In our case, the context was retrieved using the similarity search by returning the dialogs that are closest to the question the user has asked. These dialogs are then fed to the LLM alongside the original questions in order to generate the final answer.


In [10]:
from langchain import PromptTemplate, LLMChain

from langchain import PromptTemplate

template = """
Please use the following context to answer questions.
Context: {context}
---
Question: {question}
Answer: Let's think step by step."""

prompt = PromptTemplate(
    template=template, input_variables=["context", "question"]).partial(
    context=context)

llm_chain = LLMChain(prompt=prompt, llm=llm)
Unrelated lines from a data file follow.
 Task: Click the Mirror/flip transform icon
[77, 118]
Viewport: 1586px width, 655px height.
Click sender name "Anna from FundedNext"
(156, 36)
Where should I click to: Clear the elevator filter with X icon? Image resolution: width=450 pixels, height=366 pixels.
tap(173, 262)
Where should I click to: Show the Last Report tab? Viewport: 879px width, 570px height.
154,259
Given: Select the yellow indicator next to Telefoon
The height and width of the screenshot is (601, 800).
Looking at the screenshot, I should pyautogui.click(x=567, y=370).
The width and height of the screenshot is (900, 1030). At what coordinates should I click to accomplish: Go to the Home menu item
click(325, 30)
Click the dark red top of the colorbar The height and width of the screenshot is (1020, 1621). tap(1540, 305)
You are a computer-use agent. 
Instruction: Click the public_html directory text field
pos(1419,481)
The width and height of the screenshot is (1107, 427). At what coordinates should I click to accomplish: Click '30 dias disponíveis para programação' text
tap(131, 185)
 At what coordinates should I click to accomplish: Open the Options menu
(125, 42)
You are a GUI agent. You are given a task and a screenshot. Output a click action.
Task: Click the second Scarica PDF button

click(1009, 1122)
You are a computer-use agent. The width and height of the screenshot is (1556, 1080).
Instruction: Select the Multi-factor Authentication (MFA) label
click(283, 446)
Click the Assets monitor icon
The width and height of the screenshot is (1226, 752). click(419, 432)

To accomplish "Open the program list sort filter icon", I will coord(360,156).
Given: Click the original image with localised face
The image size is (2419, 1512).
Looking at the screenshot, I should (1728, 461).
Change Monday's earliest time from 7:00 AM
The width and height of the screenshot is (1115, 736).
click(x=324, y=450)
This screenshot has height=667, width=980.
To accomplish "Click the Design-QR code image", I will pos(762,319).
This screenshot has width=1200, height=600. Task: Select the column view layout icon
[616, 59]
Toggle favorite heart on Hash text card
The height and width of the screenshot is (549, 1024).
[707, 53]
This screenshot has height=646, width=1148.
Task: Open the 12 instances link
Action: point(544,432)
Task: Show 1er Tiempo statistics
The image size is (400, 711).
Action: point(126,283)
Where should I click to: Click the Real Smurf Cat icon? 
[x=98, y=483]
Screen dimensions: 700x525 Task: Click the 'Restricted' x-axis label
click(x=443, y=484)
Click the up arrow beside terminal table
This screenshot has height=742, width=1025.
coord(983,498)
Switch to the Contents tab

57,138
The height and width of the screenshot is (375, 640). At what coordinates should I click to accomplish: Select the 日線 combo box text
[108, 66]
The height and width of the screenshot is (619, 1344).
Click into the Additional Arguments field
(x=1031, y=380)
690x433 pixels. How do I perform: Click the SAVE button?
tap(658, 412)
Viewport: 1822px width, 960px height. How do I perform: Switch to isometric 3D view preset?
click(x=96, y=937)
print("Processing the information with gpt4all...\n")
print(llm_chain.run(query))


Processing the information with gpt4all...

 
1) First of all, it is important that we understand the symptoms of sore throat as well as its causes. The most common cause of a sore throat in adults and children are viral infections such as colds or flu viruses. However, there can be other reasons for this symptom too like allergies, acid reflux, asthma etc.
2) If you have been experiencing these symptoms for more than two days then it is important to consult with your doctor immediately. 
3) In case of a viral infection such as colds or flu viruses, the best way to treat sore throat would be gargling salt water and zinc lozenges which can help in reducing inflammation caused by virus. However, if you have been experiencing these symptoms for more than two days then it is important that we consult with your doctor immediately.
4) In case of allergies or acid reflux the best way to treat sore throat would be gargling salt water and zinc lozenges which can help in reducing inflammation ca

# **Another** [**example**](https://medium.com/ai-in-plain-english/fine-tuning-large-language-models-with-langchain-1cf453349001)

Suppose we have a collection of CVs in PDF format, and we want to use an LLM to extract information about the candidates or evaluate their suitability for a particular role.

In [None]:
# DEPENDENCES
# !pip install chromadb
# !pip install langchain
# !pip install pypdf
# !pip install llama-index

In [None]:
import os 
# IF we use OPEN-IA,need to add your openai api key
os.environ["OPENAI_API_KEY"] ="your openApi key"

In [2]:

from langchain.document_loaders import PyPDFLoader
from langchain.indexes import VectorstoreIndexCreator
from langchain.embeddings import HuggingFaceEmbeddings

loader = PyPDFLoader('resources/cv_david_smith.pdf')

# intialize the Vector index creator, embedding by default is OpenAIEmbeddings
index = VectorstoreIndexCreator(embedding= HuggingFaceEmbeddings()).from_loaders([loader])

To retrieve some information from the document we need to write our question in form of a query. The index object we just created has the function query which gives it the impression that we are querying a database.

In [5]:
query = "what is the name of the candidate you have ?"
index.query(query, llm=llm)

 The name of the candidate I am referring to in this context is DAVID SMITH.

' The name of the candidate I am referring to in this context is DAVID SMITH.'

## Adding multiple documents

In [11]:
from langchain.document_loaders import PyPDFLoader
from langchain.indexes import VectorstoreIndexCreator


loaders = [PyPDFLoader('resources/cv_Jo Brown.pdf'), PyPDFLoader('resources/cv_david_smith.pdf')]
index = VectorstoreIndexCreator(embedding= HuggingFaceEmbeddings()).from_loaders(loaders)

In [12]:
index.query('Give me the names of the candidates you have',llm=llm)

 I am sorry but there is no information provided in the given context about any candidate.

' I am sorry but there is no information provided in the given context about any candidate.'

In [14]:
print(index.query('que es CNN en ciencias de la computacion ',llm=llm))


 CNN stands for "Computer Networks" in Spanish, which is the name of an online news website that focuses on computer science topics such as programming languages and software development. CNN stands for "Computer Networks" in Spanish, which is the name of an online news website that focuses on computer science topics such as programming languages and software development.